■ What the task asks:
Gather every line of the items below that contains the word "width", and copy each of those lines in full. Case counts, so match only that exact capitalization.
____________________
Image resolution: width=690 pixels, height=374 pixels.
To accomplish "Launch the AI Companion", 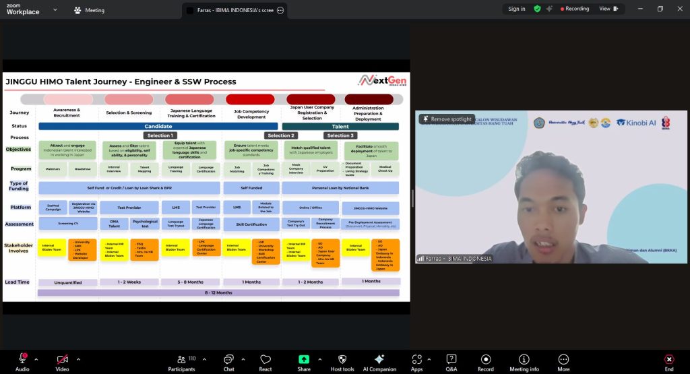I will [x=379, y=359].
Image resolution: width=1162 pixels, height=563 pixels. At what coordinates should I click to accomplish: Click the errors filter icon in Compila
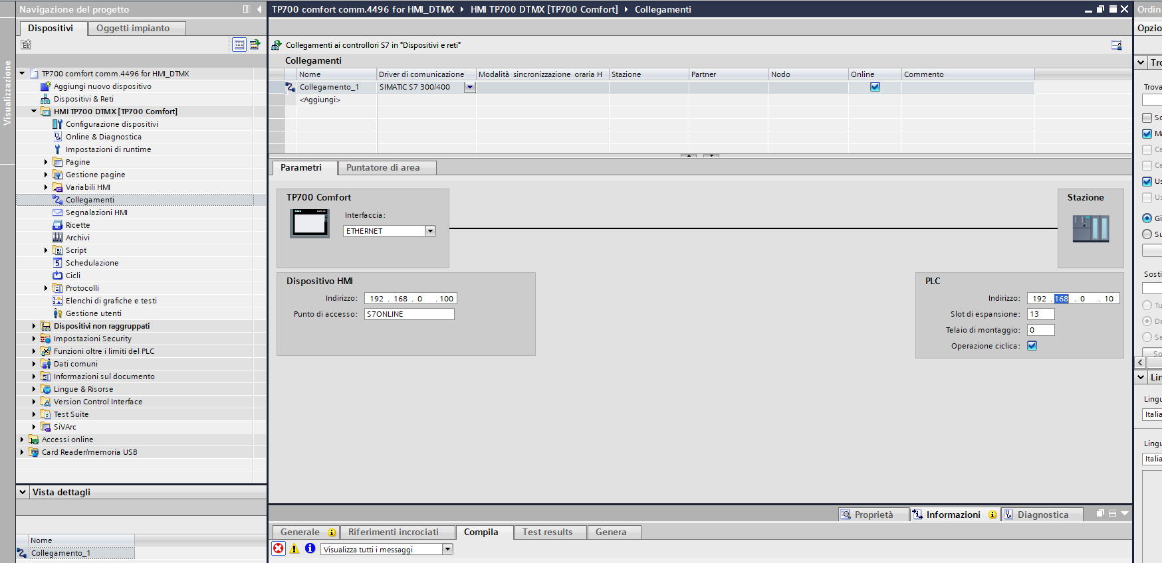tap(279, 548)
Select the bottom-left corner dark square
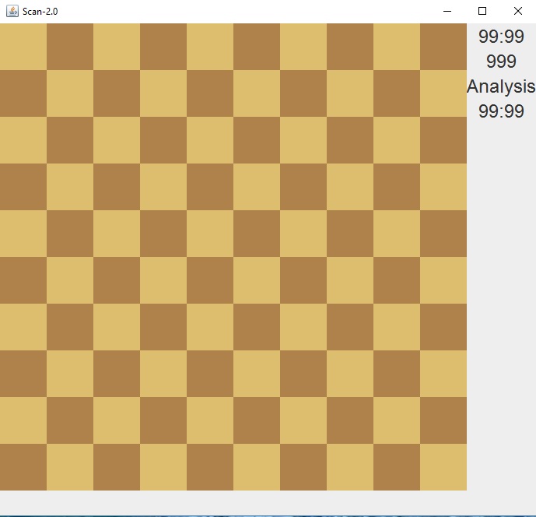Screen dimensions: 536x517 click(x=23, y=467)
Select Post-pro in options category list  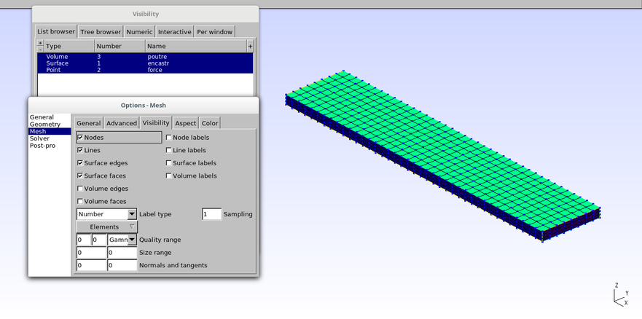[42, 146]
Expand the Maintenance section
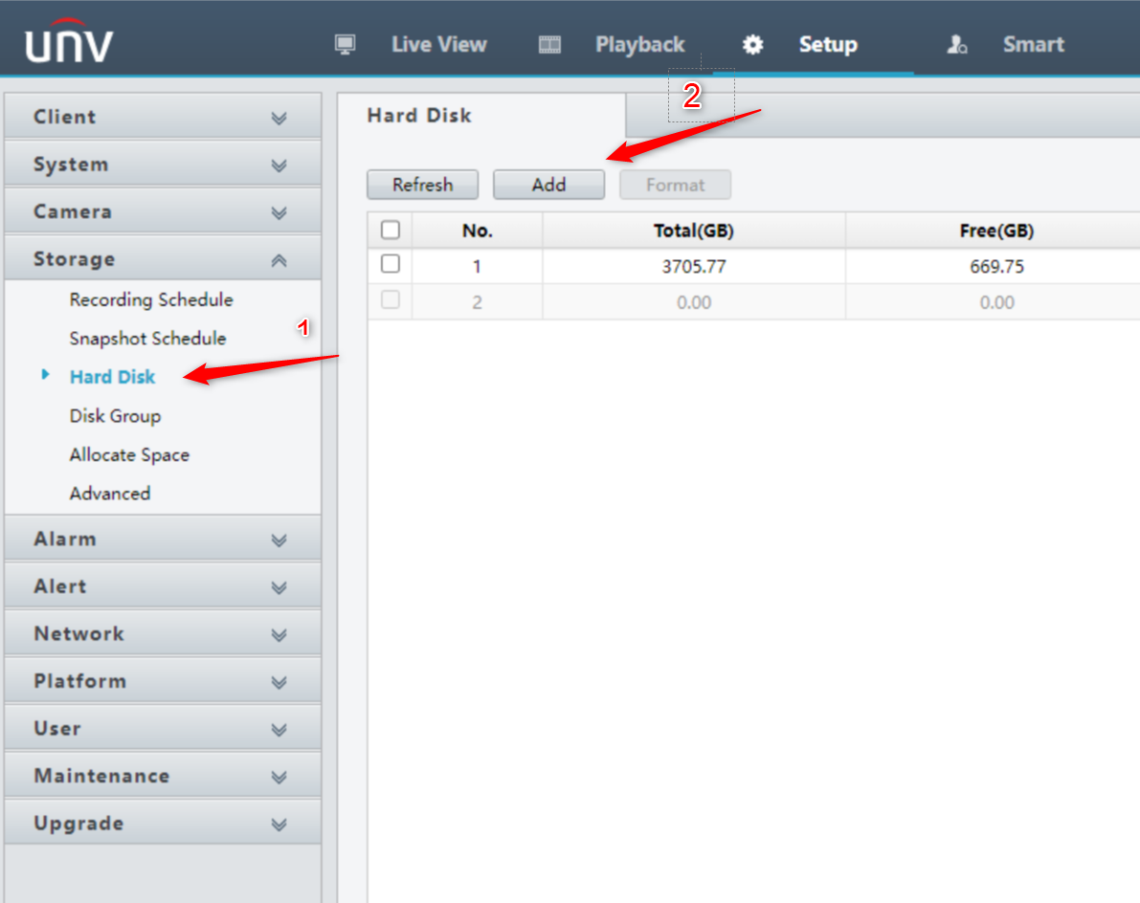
____________________
■ Task solution:
Image resolution: width=690 pixels, height=374 pixels.
Image resolution: width=1162 pixels, height=563 pixels. At what coordinates should I click to accomplish: Click the errors filter icon in Compila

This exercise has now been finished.